*ABOUT THIS TASK*. Whatever appears in the data below, copy it exactly.

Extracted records
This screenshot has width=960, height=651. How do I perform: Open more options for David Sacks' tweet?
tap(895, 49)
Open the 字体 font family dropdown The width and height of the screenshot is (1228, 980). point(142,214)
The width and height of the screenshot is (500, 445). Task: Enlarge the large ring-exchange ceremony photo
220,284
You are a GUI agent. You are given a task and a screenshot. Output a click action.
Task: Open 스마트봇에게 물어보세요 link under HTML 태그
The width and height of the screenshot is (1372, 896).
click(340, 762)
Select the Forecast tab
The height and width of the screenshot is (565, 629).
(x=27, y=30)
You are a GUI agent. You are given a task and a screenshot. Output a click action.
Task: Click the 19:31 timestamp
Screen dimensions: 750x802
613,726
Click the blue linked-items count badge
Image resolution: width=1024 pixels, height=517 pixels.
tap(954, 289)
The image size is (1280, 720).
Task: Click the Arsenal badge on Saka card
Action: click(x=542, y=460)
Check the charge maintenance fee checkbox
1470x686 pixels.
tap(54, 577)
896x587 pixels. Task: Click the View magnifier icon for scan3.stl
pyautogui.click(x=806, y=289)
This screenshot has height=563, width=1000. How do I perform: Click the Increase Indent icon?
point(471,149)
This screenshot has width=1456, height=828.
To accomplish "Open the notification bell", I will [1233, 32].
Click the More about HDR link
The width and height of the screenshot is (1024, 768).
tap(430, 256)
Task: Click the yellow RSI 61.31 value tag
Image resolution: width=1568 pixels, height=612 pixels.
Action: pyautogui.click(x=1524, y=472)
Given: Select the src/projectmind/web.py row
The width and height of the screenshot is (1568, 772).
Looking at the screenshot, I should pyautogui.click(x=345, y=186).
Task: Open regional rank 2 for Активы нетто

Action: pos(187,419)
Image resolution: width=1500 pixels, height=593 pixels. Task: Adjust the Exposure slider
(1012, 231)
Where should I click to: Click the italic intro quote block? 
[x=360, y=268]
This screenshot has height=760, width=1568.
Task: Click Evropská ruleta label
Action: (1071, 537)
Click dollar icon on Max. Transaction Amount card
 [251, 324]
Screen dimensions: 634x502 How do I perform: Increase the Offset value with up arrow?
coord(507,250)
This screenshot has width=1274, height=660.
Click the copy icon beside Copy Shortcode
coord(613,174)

*WRITTEN REPLY*.
This screenshot has width=960, height=651. How do I perform: Open more options for David Sacks' tweet?
tap(895, 49)
Open the 字体 font family dropdown The width and height of the screenshot is (1228, 980). point(142,214)
The width and height of the screenshot is (500, 445). Task: Enlarge the large ring-exchange ceremony photo
220,284
You are a GUI agent. You are given a task and a screenshot. Output a click action.
Task: Open 스마트봇에게 물어보세요 link under HTML 태그
The width and height of the screenshot is (1372, 896).
click(340, 762)
Select the Forecast tab
The height and width of the screenshot is (565, 629).
(x=27, y=30)
You are a GUI agent. You are given a task and a screenshot. Output a click action.
Task: Click the 19:31 timestamp
Screen dimensions: 750x802
613,726
Click the blue linked-items count badge
Image resolution: width=1024 pixels, height=517 pixels.
tap(954, 289)
The image size is (1280, 720).
Task: Click the Arsenal badge on Saka card
Action: click(x=542, y=460)
Check the charge maintenance fee checkbox
1470x686 pixels.
tap(54, 577)
896x587 pixels. Task: Click the View magnifier icon for scan3.stl
pyautogui.click(x=806, y=289)
This screenshot has height=563, width=1000. How do I perform: Click the Increase Indent icon?
point(471,149)
This screenshot has width=1456, height=828.
To accomplish "Open the notification bell", I will [1233, 32].
Click the More about HDR link
The width and height of the screenshot is (1024, 768).
tap(430, 256)
Task: Click the yellow RSI 61.31 value tag
Image resolution: width=1568 pixels, height=612 pixels.
Action: pyautogui.click(x=1524, y=472)
Given: Select the src/projectmind/web.py row
The width and height of the screenshot is (1568, 772).
Looking at the screenshot, I should pyautogui.click(x=345, y=186).
Task: Open regional rank 2 for Активы нетто

Action: pos(187,419)
Image resolution: width=1500 pixels, height=593 pixels. Task: Adjust the Exposure slider
(1012, 231)
Where should I click to: Click the italic intro quote block? 
[x=360, y=268]
This screenshot has height=760, width=1568.
Task: Click Evropská ruleta label
Action: (1071, 537)
Click dollar icon on Max. Transaction Amount card
 [251, 324]
Screen dimensions: 634x502 How do I perform: Increase the Offset value with up arrow?
coord(507,250)
This screenshot has width=1274, height=660.
Click the copy icon beside Copy Shortcode
coord(613,174)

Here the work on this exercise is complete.